__Work instruction__
Please return the records below word for word, leaving out the pictures.

═══ Extracted entries

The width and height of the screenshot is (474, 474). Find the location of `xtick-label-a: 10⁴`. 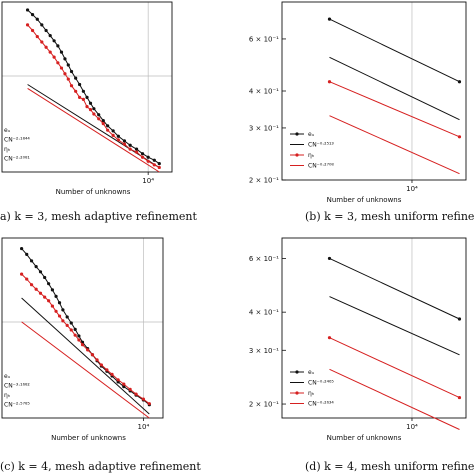

xtick-label-a: 10⁴ is located at coordinates (148, 181).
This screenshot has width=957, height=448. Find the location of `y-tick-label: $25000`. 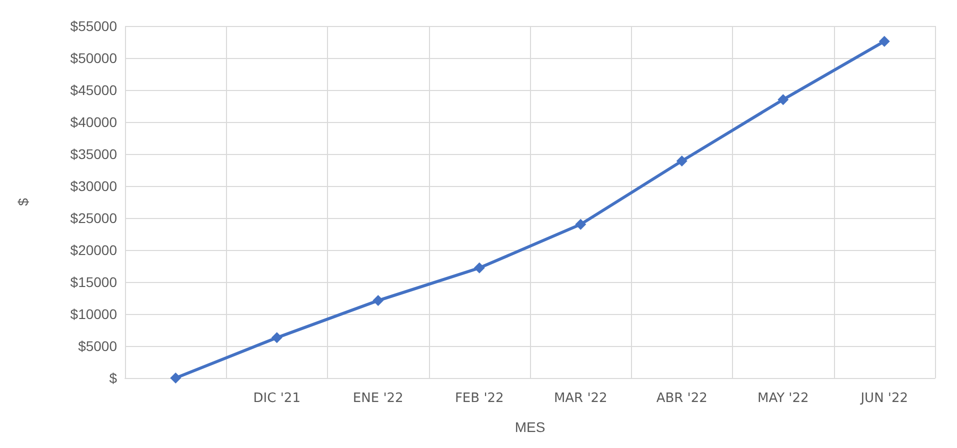

y-tick-label: $25000 is located at coordinates (94, 218).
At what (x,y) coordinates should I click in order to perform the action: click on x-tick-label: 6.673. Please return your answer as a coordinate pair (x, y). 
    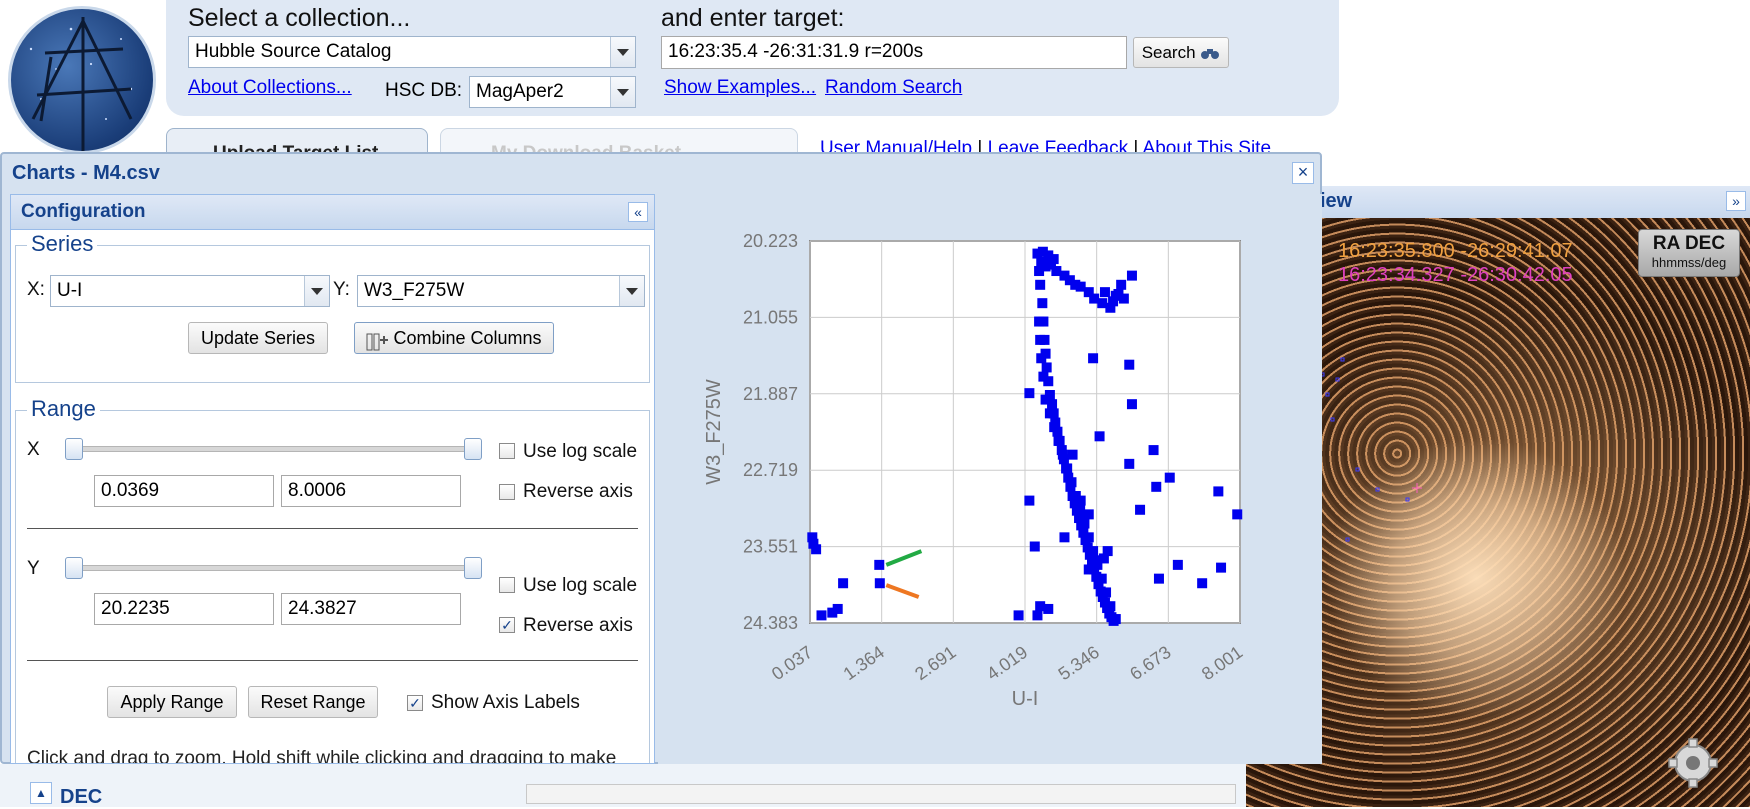
    Looking at the image, I should click on (1150, 663).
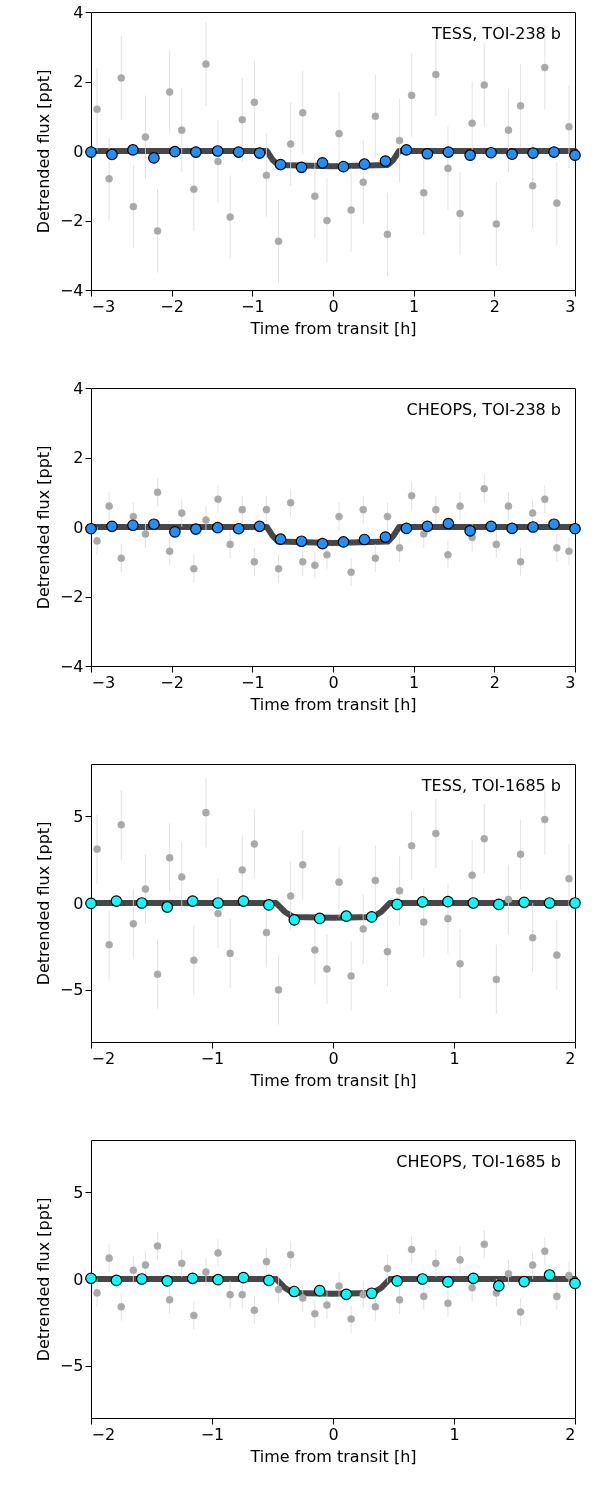 Image resolution: width=596 pixels, height=1488 pixels. I want to click on y-tick-label: −2, so click(72, 220).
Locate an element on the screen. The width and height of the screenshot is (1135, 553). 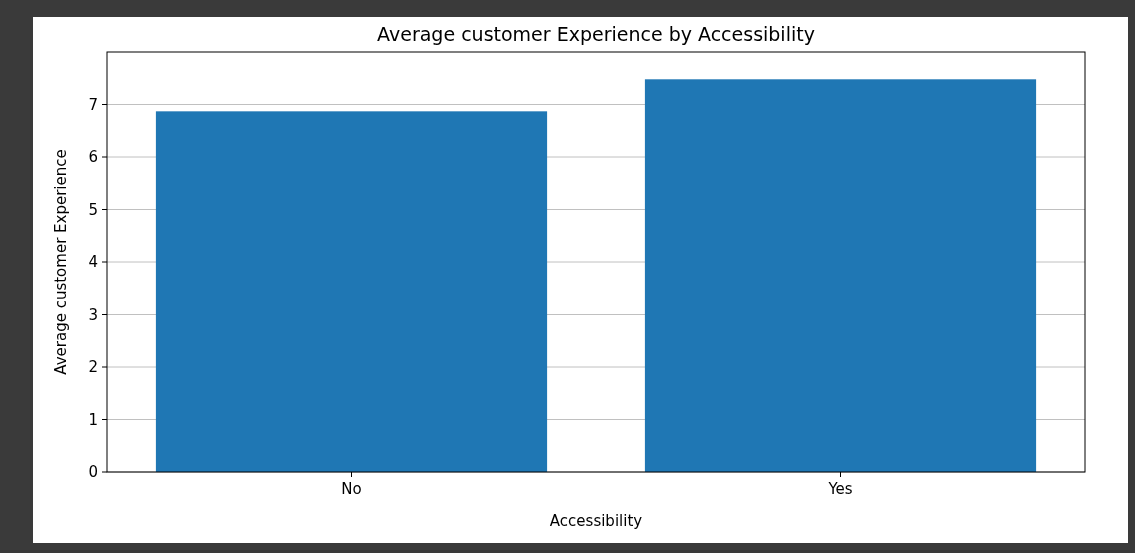
y-tick-label: 3 is located at coordinates (93, 314).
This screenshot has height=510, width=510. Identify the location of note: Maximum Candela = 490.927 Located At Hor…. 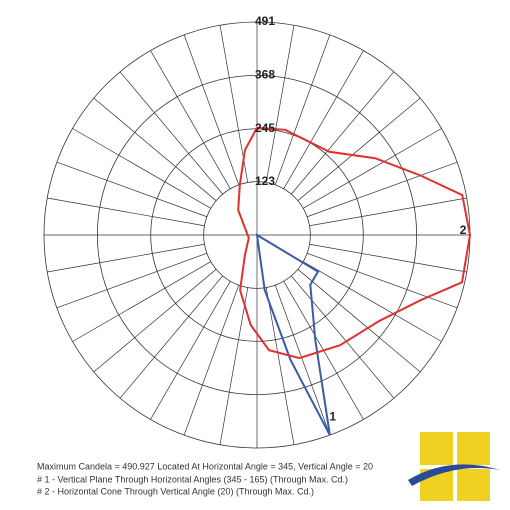
(205, 466).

══════

__Solution for this task__
The width and height of the screenshot is (474, 474). Find the location of `xtick-label-a: 10⁴`. 

xtick-label-a: 10⁴ is located at coordinates (148, 181).
This screenshot has width=957, height=448. Find the location of `y-tick-label: $25000`. 

y-tick-label: $25000 is located at coordinates (94, 218).
At what (x,y) coordinates should I click in order to perform the action: click on x-tick-label: 6.673. Please return your answer as a coordinate pair (x, y). 
    Looking at the image, I should click on (1150, 663).
 Image resolution: width=596 pixels, height=1488 pixels. I want to click on y-tick-label: −2, so click(72, 220).
Locate an element on the screen. The width and height of the screenshot is (1135, 553). 
y-tick-label: 3 is located at coordinates (93, 314).
This screenshot has height=510, width=510. Identify the location of note: Maximum Candela = 490.927 Located At Hor…. 
(205, 466).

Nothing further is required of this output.